How music payments are finding their groove

For the music industry, which globalized quickly as its products moved online, payment processes haven't kept up.

There’s long delays and costly fees associated with paying people internationally, which is something known all too well to Jeff Price, founder and CEO of Audiam, a three-year-old startup that collects and pays out royalties to musicians.

Both Audiam and the first company Price founded, independent digital music distribution company TuneCore, pay out a large volume of low-value payments worldwide. And both run into problems tied to music's transition to the digital world.

In the past, a musician got signed with a record label, and wherever that record label was based would be where most of the physical albums would be sold, said Price. But now, as musicians sell directly to their audience, it works like this: A musician sells to a consumer in England, with the music priced in pounds sterling. When that payment comes into Audiam, it gets converted into U.S. dollars (since Audiam is based in the U.S.), then converted again to Nigerian naira when the company pays the musician.

Downloading music
Headphones on a laptop computer
Lefteris Damianidis/thelefty - Fotolia

“It’s really complex,” said Price. “And for that to work we would have either had to incur high fees on both sides of a wire transfer or build partnerships with banks in every country.”

And neither of those options seemed great.

So when he launched Audiam, Price used PayPal's MassPay feature to automate payments to anywhere outside the U.S. and Canada. In North America, Audiam offers direct deposit.

PayPal “is the best mechanism I’ve discovered because of its ubiquity and security and it’s ability to help us navigate the tax laws in most countries,” said Price.

And that’s not because he hasn’t tried to look for other solutions. Price has talked to a handful of startups offering global payment solutions but none have the necessary reach. But that reach has also extended to fraudsters.
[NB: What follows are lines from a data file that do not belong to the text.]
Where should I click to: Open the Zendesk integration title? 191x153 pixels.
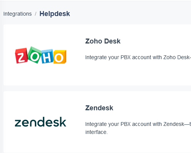coord(99,108)
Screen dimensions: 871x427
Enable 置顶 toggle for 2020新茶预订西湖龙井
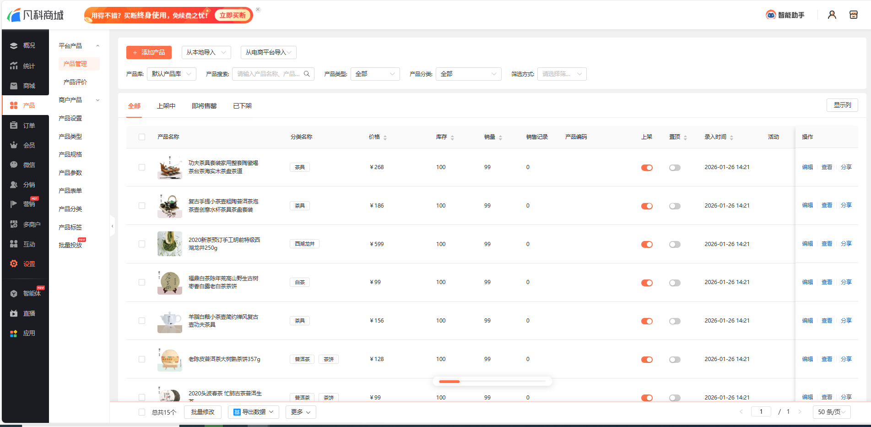(674, 244)
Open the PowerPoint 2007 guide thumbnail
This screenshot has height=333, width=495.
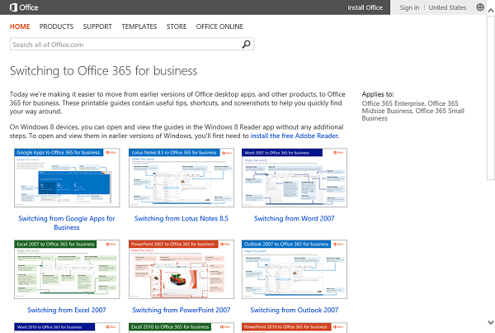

“We began to notice patterns in fraud. A lot of it originated out of Vietnam, and unverified PayPal accounts were usually up to no good,” Price said. Many times, said Price, unverified accounts which don’t require verification of identity would get a sum of money, shut down the account and then create a new account with a different set of information.

That said, PayPal made it easier to spot those fraud trends and block the malicious accounts.

“It was very frustrating,” Price said. “As a guy who runs a business, I don’t want to create barriers for my customers, but my day also shouldn’t be spent trying to outsmart fraudsters.”

Even though Price is happy with PayPal, he still thinks it’s a “rubber band and glue” solution because the system doesn’t work as efficiently as global communications. For instance, latency between when the payment was sent and when the transaction settles to the recipient makes reconciliation a hassle, he said.

And because the company is dealing in micropayments, the cost to send those low-value payments is often too high to be worth it. So Audiam has had to set a minimum customers must earn before they can be paid out.

“It shouldn’t be like that in this age because, like it or not, we’re part of a global economy and we should be able to pay people no matter where they are for their goods,” Price said. “I just don’t get it today, in the internet era, why a global, real-time payments system can’t happen, just like messages are sent.”